For the order of hospitals, I think it does matter again. For example, add one more hospital h_3 in r in the above example, and let the target be (0,0,1). No doctor thinks that h_3 is acceptable. Everything else is unchanged from the previous example. Then, I guess if the order is h_1->h_2 then the resulting match is (h_1,d_1), but if it is h_2->h_1, the match would be (h_2,d_2).
It's true that we should be clearer about this dependence on indices.

Thanks again, and let us know whenever you come up with any other related things!

Unknown said...

Hi, Yuichiro. I'm also very happy that you kindly left the first comments in this blog!

The two simple (counter-)examples you constructed surely answer my informal question. Thank you so much :)

Now, I am thinking about monotonicity w.r.t. (1) and (2). Can you say something like the following?

Conjecture: For each hospital, (1') increasing its target cap, or (2') raising its order (assigning earlier order) NEVER makes it strictly worse off.

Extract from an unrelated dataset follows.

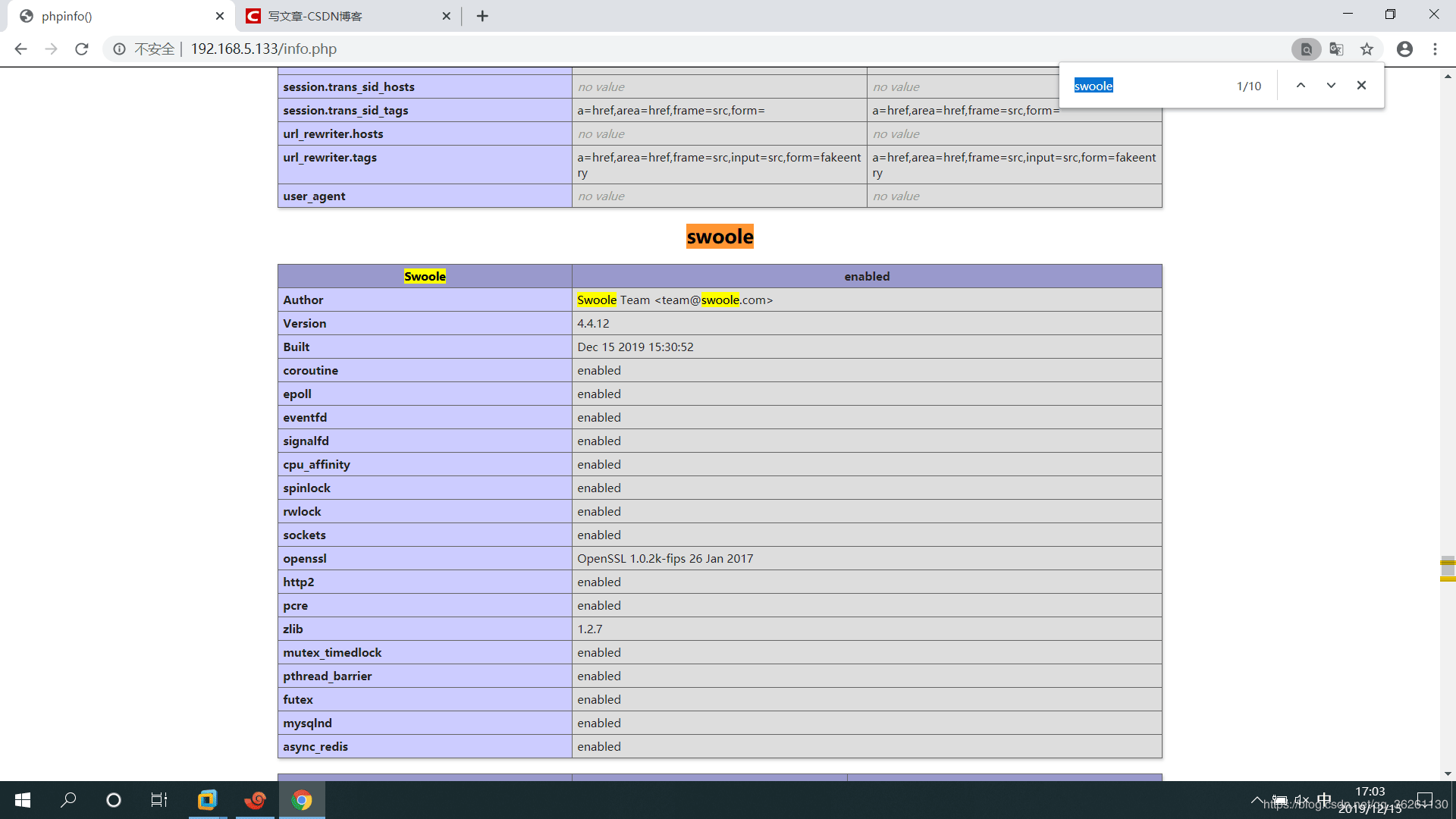Click the not-secure site info icon
1456x819 pixels.
(119, 49)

If this kind of monotonicity holds (it seems to hold, isn't it?), the government may well balance fairness/equity of hospitals within each region through the operation (1') or (2') without sacrificing stability/efficiency as a whole.

I think some professional sports league does practice something similar to (2') in the centralized job-offering process, "draft": making weaker team's order earlier.
(The last comment was also mentioned by Prof. Matsui during the seminar.)

Unknown said...

Thanks for the comments.
Yes I think your conjecture is right; Fuhito and I were actually talking about it informally but didn't include it in the talk because we haven't yet proven it formally by the time of the talk.

But I certainly agree that it's worth mentioning in the paper. As you suggested, the monotonicity of that kind would imply that there may be room for the government to do something.

Unknown said...

Thanks again for your quick reply :) I hope my comments would help you guys. Look forward to seeing the manuscript!